Sentiment analysis of reviews: Text Pre-processing

9 min readFeb 7, 2018

This post will take you through the steps to cleaning textual data and prepare the target variable.

How Happy is London?

For my capstone project at GA I have decided to create a model that predicts the sentiment of reviews to investigate happiness in London. I will come back to this question later. First let’s create our model!

Training Data

To make a model you first need training data. I was able to find labeled training data for sentiment evaluation of restaurant reviews in New York from meta-share, a language data resource. It can be found here and can be freely downloaded as an xml file when signing up.

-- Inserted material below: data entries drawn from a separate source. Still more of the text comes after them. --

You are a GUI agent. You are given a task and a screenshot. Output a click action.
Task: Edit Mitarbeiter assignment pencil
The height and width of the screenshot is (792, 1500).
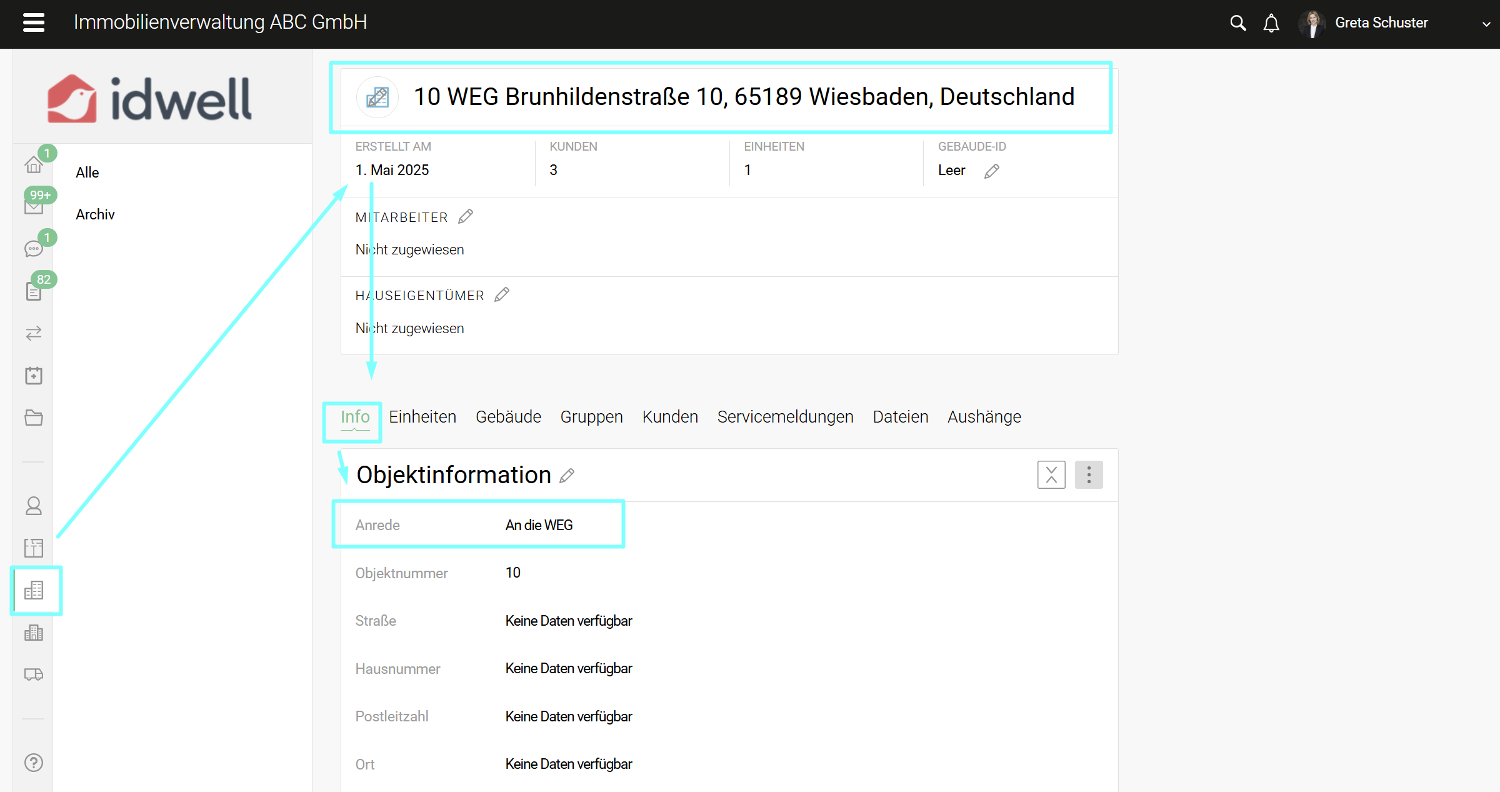pyautogui.click(x=466, y=217)
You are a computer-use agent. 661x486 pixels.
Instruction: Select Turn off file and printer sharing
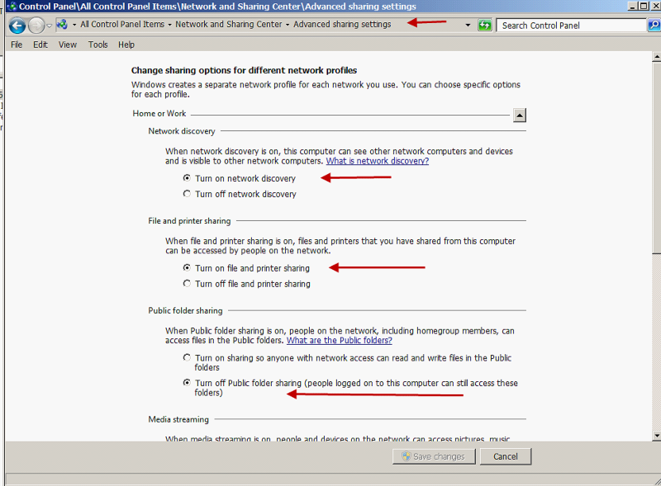coord(187,284)
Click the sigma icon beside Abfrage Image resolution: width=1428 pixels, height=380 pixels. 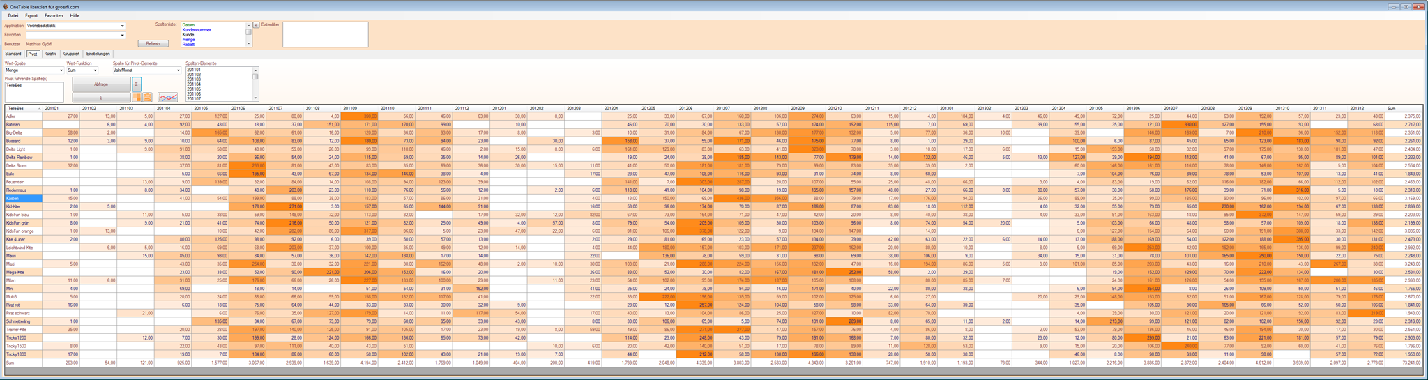click(137, 84)
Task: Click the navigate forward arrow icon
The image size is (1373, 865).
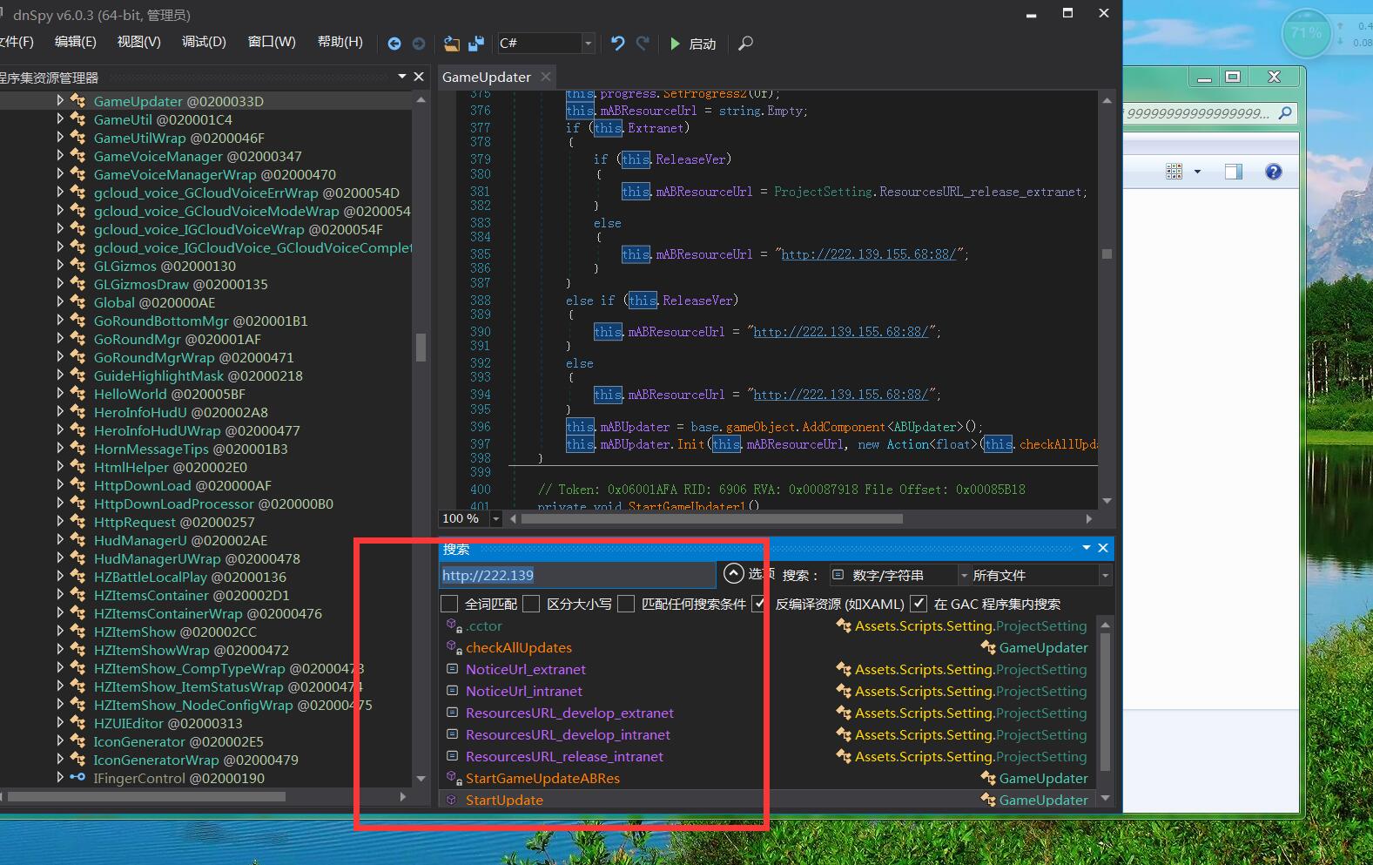Action: 419,44
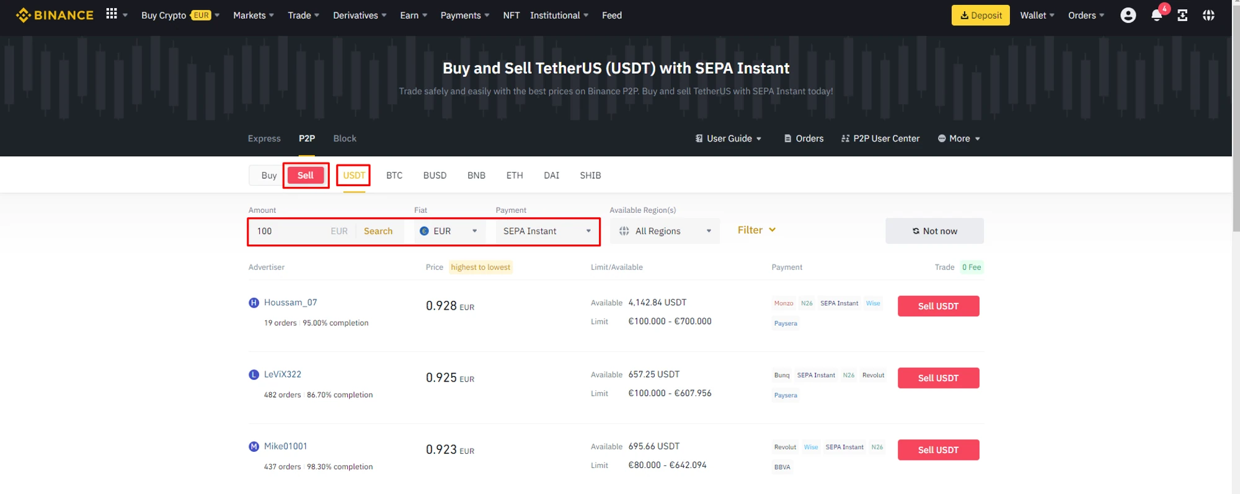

Lets first look at the data. I only extracting the data that is necessary for my model. The first column showing the polarity of the review and second column text of the review.

import pandas as pd
import numpy as np
import xml.etree.ElementTree as ETxml_path = './NLP/ABSA15_RestaurantsTrain2/ABSA-15_Restaurants_Train_Final.xml'def parse_data_2015(xml_path):
    container = []                                              
    reviews = ET.parse(xml_path).getroot()                      
    
    for review in reviews:  
        sentences = review.getchildren()[0].getchildren()       
        for sentence in sentences:                                  
            sentence_text = sentence.getchildren()[0].text          
            
            try:                                                     
                opinions = sentence.getchildren()[1].getchildren()
            
                for opinion in opinions:                                
                    polarity = opinion.attrib["polarity"]
                    target = opinion.attrib["target"]
        
                    row = {"sentence": sentence_text, "sentiment":polarity}   
                    container.append(row)                                                              
                
            except IndexError: 
                row = {"sentence": sentence_text}        
                container.append(row)                                                               
                
    return pd.DataFrame(container)ABSA_df = parse_data_2015(xml_path)
ABSA_df.head()

Before we start cleaning the text I wanted to ensure duplicates were dropped. Since we are using sentiment as our target (the variable we will be predicting) we cannot have any null values so these are dropped leaving the us with 1,201 rows.

ABSA_df.isnull().sum()

print "Original:", ABSA_df.shape
ABSA_dd = ABSA_df.drop_duplicates()
dd = ABSA_dd.reset_index(drop=True)
print "Drop Dupicates:", dd.shape
dd_dn = dd.dropna()
df = dd_dn.reset_index(drop=True)
print "Drop Nulls:", df.shape

Dirty dirty text

Of all data, text is the most unstructured form and so means we have a lot of cleaning to do. These pre-processing steps help convert noise from high dimensional features to the low dimensional space to obtain as much accurate information as possible from the text.

Preprocessing data can consist of many steps depending on the data and the situation. To guide me through cleaning, I used a blogpost from analytics vidhya which shows the process of cleaning tweets. As we are dealing with reviews, some of the methods will not apply here.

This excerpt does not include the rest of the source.